The key to success with all of this data is to follow a very simple 4-step routine:

  1. Review your data regularly. Ideally this will be a fixed point in the week.

  2. Pinpoint the specific changes you'd like to make to improve or stabilise each element of your data

  3. Make notes on the behaviour changes you make so that each subsequent time you review your data, you have a clear understanding of what specific actions are leading to the results you see for each data point.

  4. This helps you to shape and refine your precise and personal plan for success in all areas for the long term future.

Reviewing the data should be a weekly fixture, marked clearly in your calendar and protected. It doesn't take long but this review can be crucial in guiding many of your decisions and choices throughout the week.

It's also helpful to take a screenshot each week so that you can build up a picture of what a good week looks like in response to a variety of different types of week that you experience. No two weeks are likely to be the same after all.

Over time you'll come to know the routines that work during a busy week in the office, or any week where you might be traveling or working on specific projects, and you'll become familiar with the behaviours you gravitate towards at different times of the month and year.

You'll see how the balance of your activities may alter slightly with the seasons and you'll build up an understanding of when it's best to focus and prioritise healthy habits a little more than usual, and when it's best to ease off because other things in your weekly schedule may be more pressing at this time.
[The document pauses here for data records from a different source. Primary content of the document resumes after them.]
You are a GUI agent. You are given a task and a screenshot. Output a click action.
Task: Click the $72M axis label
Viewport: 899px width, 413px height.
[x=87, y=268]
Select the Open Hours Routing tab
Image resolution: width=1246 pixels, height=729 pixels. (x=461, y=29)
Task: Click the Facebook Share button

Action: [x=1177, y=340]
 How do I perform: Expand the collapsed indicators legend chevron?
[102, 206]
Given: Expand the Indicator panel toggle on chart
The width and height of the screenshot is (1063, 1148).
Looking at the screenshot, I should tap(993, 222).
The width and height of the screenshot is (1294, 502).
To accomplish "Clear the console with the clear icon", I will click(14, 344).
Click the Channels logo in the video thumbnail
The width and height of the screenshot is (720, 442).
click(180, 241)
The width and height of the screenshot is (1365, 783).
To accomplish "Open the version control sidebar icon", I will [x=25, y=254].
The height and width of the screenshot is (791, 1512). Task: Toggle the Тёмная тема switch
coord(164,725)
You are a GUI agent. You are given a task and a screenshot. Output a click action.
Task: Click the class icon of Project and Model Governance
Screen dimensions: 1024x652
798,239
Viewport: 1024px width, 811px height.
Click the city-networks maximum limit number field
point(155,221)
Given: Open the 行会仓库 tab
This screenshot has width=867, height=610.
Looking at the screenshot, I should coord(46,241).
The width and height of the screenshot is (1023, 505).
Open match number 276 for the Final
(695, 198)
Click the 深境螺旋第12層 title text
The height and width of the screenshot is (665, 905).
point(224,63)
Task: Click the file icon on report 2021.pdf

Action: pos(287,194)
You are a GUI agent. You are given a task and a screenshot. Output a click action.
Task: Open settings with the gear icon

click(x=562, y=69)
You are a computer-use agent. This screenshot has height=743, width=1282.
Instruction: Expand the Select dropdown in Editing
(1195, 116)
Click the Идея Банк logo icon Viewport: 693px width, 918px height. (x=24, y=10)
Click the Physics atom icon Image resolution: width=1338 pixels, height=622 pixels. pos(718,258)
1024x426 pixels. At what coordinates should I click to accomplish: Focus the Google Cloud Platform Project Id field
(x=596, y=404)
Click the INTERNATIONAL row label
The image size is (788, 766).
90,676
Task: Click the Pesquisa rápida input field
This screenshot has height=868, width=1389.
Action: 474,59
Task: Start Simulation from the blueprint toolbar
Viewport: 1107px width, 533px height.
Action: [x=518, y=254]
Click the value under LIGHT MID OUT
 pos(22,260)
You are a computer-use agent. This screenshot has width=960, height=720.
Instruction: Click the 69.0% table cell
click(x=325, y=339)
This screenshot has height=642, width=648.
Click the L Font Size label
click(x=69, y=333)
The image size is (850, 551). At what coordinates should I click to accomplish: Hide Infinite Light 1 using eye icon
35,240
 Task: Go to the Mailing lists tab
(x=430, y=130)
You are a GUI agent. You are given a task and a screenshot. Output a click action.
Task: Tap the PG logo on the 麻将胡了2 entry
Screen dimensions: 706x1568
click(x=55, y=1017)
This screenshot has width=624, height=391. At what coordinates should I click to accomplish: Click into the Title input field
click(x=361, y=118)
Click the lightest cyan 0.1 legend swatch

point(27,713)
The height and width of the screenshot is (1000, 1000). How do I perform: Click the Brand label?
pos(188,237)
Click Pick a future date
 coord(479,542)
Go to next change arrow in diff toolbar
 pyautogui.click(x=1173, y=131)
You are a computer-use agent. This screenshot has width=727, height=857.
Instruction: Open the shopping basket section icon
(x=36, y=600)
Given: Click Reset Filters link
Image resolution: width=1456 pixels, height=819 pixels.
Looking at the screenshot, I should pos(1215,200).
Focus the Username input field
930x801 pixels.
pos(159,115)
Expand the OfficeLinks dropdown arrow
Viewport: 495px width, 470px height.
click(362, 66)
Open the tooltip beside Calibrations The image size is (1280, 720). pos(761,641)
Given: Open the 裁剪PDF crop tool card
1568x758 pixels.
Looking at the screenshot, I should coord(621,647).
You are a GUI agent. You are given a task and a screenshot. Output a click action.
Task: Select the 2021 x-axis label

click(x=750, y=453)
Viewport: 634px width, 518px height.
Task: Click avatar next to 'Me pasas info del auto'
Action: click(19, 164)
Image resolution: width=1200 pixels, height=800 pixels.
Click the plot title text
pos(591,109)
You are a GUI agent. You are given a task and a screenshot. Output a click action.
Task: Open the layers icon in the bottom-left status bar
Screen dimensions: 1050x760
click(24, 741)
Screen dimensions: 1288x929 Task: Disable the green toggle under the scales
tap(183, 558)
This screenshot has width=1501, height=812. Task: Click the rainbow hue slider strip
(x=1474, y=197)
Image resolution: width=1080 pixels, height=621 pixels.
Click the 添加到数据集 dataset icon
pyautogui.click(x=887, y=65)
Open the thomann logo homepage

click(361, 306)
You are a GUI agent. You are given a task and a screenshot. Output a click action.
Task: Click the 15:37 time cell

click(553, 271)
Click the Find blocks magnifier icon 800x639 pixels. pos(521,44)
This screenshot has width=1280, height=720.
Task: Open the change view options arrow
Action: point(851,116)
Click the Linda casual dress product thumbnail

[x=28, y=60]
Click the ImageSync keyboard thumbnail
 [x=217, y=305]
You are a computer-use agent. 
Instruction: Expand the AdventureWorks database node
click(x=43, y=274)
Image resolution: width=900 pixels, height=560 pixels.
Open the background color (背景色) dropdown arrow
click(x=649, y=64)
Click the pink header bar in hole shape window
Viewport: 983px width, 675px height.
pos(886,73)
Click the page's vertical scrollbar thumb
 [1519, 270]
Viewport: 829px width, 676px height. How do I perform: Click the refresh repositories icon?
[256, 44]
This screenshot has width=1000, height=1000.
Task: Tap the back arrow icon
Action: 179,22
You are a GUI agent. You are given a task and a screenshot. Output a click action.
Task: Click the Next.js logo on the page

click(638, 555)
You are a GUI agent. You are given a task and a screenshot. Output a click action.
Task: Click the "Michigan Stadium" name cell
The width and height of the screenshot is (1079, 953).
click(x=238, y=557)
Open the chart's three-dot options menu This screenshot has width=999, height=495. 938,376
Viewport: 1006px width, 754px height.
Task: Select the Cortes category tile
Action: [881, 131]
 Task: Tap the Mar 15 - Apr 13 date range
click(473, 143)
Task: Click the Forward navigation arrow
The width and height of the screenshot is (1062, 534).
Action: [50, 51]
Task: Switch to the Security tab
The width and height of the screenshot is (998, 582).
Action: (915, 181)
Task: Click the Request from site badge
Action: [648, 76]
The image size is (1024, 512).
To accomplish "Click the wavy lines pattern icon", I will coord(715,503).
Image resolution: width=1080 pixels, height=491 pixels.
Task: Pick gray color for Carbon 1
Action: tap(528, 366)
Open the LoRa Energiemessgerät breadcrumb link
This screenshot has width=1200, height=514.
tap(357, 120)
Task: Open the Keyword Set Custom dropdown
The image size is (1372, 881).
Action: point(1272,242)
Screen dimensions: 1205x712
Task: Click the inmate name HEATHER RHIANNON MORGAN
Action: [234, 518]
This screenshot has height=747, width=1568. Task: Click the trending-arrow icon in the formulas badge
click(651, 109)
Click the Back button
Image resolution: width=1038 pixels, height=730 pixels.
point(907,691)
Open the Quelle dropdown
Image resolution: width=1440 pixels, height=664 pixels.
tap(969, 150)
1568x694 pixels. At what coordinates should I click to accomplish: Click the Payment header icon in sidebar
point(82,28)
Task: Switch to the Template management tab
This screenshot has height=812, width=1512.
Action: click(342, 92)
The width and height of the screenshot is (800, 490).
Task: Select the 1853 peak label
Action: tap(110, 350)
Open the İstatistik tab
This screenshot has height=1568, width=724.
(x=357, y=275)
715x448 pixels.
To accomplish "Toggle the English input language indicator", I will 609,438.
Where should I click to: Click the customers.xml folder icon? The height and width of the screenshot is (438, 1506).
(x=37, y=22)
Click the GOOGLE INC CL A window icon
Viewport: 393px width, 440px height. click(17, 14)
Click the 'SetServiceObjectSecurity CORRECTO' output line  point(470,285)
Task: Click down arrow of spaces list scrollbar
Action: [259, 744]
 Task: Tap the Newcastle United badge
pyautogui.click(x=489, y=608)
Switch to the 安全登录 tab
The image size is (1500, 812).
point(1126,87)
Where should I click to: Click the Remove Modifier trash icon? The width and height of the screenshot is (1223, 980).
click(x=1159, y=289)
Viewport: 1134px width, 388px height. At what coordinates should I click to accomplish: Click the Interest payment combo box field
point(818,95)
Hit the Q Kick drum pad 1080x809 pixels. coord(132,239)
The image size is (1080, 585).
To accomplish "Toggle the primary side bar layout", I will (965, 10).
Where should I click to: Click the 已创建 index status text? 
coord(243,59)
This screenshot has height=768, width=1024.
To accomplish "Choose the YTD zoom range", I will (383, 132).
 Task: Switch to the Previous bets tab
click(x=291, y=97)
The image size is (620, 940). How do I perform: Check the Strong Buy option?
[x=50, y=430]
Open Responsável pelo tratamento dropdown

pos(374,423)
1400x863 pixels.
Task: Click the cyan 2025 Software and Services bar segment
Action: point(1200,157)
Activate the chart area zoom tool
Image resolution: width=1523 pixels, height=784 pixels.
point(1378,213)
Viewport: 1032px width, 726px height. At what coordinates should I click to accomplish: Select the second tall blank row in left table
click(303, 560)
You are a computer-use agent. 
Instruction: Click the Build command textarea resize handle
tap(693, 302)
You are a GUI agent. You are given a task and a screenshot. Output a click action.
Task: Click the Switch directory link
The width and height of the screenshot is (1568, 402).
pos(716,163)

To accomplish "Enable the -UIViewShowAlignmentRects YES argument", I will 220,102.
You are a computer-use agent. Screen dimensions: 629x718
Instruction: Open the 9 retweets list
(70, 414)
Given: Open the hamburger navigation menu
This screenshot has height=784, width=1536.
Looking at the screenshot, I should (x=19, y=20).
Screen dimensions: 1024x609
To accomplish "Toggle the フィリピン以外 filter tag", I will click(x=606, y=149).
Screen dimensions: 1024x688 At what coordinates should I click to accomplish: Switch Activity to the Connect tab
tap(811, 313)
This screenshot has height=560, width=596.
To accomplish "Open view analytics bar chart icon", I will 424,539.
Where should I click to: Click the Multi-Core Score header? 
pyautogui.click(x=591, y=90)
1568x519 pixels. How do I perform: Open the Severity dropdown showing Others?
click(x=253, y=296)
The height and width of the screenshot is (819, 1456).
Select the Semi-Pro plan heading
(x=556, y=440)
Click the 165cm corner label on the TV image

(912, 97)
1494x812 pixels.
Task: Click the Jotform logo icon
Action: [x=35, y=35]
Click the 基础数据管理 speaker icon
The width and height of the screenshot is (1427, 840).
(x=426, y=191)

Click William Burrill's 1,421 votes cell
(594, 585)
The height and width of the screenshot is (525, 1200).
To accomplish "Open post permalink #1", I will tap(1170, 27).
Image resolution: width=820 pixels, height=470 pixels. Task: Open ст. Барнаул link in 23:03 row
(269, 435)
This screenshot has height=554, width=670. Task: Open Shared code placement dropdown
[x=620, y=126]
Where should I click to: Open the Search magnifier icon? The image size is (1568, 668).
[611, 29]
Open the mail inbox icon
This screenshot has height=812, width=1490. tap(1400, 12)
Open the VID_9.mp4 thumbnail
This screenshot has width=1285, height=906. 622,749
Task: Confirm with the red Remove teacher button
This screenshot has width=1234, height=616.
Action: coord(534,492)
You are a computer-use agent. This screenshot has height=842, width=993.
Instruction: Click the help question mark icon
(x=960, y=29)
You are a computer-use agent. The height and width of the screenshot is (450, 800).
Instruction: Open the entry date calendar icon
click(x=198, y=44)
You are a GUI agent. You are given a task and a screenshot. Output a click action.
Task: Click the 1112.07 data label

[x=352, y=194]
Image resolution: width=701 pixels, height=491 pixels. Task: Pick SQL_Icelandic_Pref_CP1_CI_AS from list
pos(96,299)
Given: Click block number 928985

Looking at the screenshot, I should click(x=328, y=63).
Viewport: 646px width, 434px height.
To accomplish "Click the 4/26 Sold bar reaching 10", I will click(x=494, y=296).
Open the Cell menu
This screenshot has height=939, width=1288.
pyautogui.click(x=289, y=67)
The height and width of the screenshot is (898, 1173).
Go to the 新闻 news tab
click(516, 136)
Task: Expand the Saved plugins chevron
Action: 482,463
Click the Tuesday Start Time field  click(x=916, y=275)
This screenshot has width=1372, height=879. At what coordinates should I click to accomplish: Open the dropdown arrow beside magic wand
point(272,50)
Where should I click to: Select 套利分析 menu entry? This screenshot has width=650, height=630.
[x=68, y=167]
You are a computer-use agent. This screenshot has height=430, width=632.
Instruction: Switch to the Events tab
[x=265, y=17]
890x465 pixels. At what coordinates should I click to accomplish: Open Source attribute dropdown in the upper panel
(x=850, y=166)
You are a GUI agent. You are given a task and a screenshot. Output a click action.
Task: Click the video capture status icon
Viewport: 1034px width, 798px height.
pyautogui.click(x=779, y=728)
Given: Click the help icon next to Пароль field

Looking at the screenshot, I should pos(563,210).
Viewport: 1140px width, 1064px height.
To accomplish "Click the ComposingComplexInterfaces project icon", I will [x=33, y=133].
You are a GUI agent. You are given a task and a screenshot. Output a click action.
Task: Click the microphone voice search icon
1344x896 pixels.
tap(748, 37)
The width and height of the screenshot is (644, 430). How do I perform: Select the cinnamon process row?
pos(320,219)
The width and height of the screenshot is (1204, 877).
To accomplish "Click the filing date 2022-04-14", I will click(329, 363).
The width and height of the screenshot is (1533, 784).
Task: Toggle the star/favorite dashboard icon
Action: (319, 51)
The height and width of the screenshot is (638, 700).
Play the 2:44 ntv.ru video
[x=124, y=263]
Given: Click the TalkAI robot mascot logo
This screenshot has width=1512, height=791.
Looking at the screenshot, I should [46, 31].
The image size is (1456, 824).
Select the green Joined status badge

All of this enables you to plan your activities and results with more accuracy, and manage your expectations from week to week. Both of which lead to a more effective, more personalised and realistic and, more sustainable action plan.

The other benefit of cataloguing the weekly data is that, should your routine take a knock for some reason - and this could be something positive as well as negative - you have a ready template of the behaviours you need to re-establish to ensure you're back on track quickly.

So whether you're dealing with an unexpectedly busy week at work or you take a planned vacation for a week or two, you don't then have to be concerned about how you return to the positive routine you had just a couple of weeks ago or wonder how to restore it piece by piece which may take a few days or even a couple of weeks.

You simply decide which of your weekly templates is most appropriate for the coming week and get onto it right away. You're back on track in moments.

In the image for this post we've included an example of how helpful this can be.

The first two weekly screenshots capture examples of what good weeks can look like. They aren't exactly the same but with this framework as a foundation for this user, the week runs well.

The third screenshot was a busy week and is really useful data to have because one can instantly see the effects of no exercise, fewer steps and less sleep reflected in the increase in resting heart rate and also the stress level algorithm.

It's then reassuring to see these KPIs stabilise when the user quickly re-establishes the framework that success is built on - in this case returning to a typical level of activity and increased priority for sleep - reflected in the fourth screenshot (which is converted to metric as we were sharing it with a European audience) where we see the resting heart rate and stress algorithm return to lower levels.

The short conclusion of all of this is that whatever units you measure in or metrics that are important to you, a brief regular pause to check the numbers can be invaluable to establishing quick and consistent progress with your health and performance as each week passes.